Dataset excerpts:
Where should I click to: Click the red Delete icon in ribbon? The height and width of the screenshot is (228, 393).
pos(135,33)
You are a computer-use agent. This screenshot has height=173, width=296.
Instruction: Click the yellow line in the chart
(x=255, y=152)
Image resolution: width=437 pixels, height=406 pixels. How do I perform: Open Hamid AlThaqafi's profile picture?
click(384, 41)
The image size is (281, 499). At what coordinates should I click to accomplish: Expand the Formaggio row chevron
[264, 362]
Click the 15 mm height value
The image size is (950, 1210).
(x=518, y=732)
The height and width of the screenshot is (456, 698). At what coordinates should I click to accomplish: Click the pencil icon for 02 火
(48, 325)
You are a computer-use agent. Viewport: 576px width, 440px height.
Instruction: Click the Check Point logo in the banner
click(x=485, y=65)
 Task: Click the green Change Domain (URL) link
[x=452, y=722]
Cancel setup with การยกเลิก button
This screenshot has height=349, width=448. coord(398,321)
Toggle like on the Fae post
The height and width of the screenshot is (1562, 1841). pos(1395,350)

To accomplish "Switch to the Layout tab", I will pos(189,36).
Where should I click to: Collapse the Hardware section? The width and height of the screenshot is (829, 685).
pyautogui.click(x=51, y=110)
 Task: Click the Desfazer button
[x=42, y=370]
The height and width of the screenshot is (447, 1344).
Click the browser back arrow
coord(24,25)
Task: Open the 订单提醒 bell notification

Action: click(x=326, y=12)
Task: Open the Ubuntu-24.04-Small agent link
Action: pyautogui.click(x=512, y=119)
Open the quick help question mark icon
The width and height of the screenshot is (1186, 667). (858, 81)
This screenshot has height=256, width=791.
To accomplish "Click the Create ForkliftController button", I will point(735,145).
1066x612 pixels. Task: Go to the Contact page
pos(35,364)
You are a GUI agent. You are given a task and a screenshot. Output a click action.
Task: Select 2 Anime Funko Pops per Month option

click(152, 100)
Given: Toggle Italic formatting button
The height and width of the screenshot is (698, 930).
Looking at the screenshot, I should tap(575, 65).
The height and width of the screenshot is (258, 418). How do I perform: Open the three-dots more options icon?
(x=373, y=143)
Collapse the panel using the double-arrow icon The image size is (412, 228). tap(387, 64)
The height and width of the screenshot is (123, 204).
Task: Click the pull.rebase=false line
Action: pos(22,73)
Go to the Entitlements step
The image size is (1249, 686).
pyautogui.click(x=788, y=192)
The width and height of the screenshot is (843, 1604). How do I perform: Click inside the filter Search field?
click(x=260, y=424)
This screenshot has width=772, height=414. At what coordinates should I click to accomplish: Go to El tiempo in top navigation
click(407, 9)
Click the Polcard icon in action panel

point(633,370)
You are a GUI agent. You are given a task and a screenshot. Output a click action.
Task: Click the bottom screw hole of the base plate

■ TASK DESCRIPTION ■
Return the records above verbatim, in their entirety.

■ SOLUTION FOR THIS EXERCISE ■
Where should I click to: Click the red Delete icon in ribbon? The height and width of the screenshot is (228, 393).
pos(135,33)
You are a computer-use agent. This screenshot has height=173, width=296.
Instruction: Click the yellow line in the chart
(x=255, y=152)
Image resolution: width=437 pixels, height=406 pixels. How do I perform: Open Hamid AlThaqafi's profile picture?
click(384, 41)
The image size is (281, 499). At what coordinates should I click to accomplish: Expand the Formaggio row chevron
[264, 362]
Click the 15 mm height value
The image size is (950, 1210).
(x=518, y=732)
The height and width of the screenshot is (456, 698). At what coordinates should I click to accomplish: Click the pencil icon for 02 火
(48, 325)
You are a computer-use agent. Viewport: 576px width, 440px height.
Instruction: Click the Check Point logo in the banner
click(x=485, y=65)
 Task: Click the green Change Domain (URL) link
[x=452, y=722]
Cancel setup with การยกเลิก button
This screenshot has height=349, width=448. coord(398,321)
Toggle like on the Fae post
The height and width of the screenshot is (1562, 1841). pos(1395,350)

To accomplish "Switch to the Layout tab", I will pos(189,36).
Where should I click to: Collapse the Hardware section? The width and height of the screenshot is (829, 685).
pyautogui.click(x=51, y=110)
 Task: Click the Desfazer button
[x=42, y=370]
The height and width of the screenshot is (447, 1344).
Click the browser back arrow
coord(24,25)
Task: Open the 订单提醒 bell notification

Action: click(x=326, y=12)
Task: Open the Ubuntu-24.04-Small agent link
Action: pyautogui.click(x=512, y=119)
Open the quick help question mark icon
The width and height of the screenshot is (1186, 667). (858, 81)
This screenshot has height=256, width=791.
To accomplish "Click the Create ForkliftController button", I will point(735,145).
1066x612 pixels. Task: Go to the Contact page
pos(35,364)
You are a GUI agent. You are given a task and a screenshot. Output a click action.
Task: Select 2 Anime Funko Pops per Month option

click(152, 100)
Given: Toggle Italic formatting button
The height and width of the screenshot is (698, 930).
Looking at the screenshot, I should tap(575, 65).
The height and width of the screenshot is (258, 418). How do I perform: Open the three-dots more options icon?
(x=373, y=143)
Collapse the panel using the double-arrow icon The image size is (412, 228). tap(387, 64)
The height and width of the screenshot is (123, 204).
Task: Click the pull.rebase=false line
Action: pos(22,73)
Go to the Entitlements step
The image size is (1249, 686).
pyautogui.click(x=788, y=192)
The width and height of the screenshot is (843, 1604). How do I perform: Click inside the filter Search field?
click(x=260, y=424)
This screenshot has width=772, height=414. At what coordinates should I click to accomplish: Go to El tiempo in top navigation
click(407, 9)
Click the Polcard icon in action panel

point(633,370)
You are a GUI agent. You are given a task and a screenshot. Output a click action.
Task: Click the bottom screw hole of the base plate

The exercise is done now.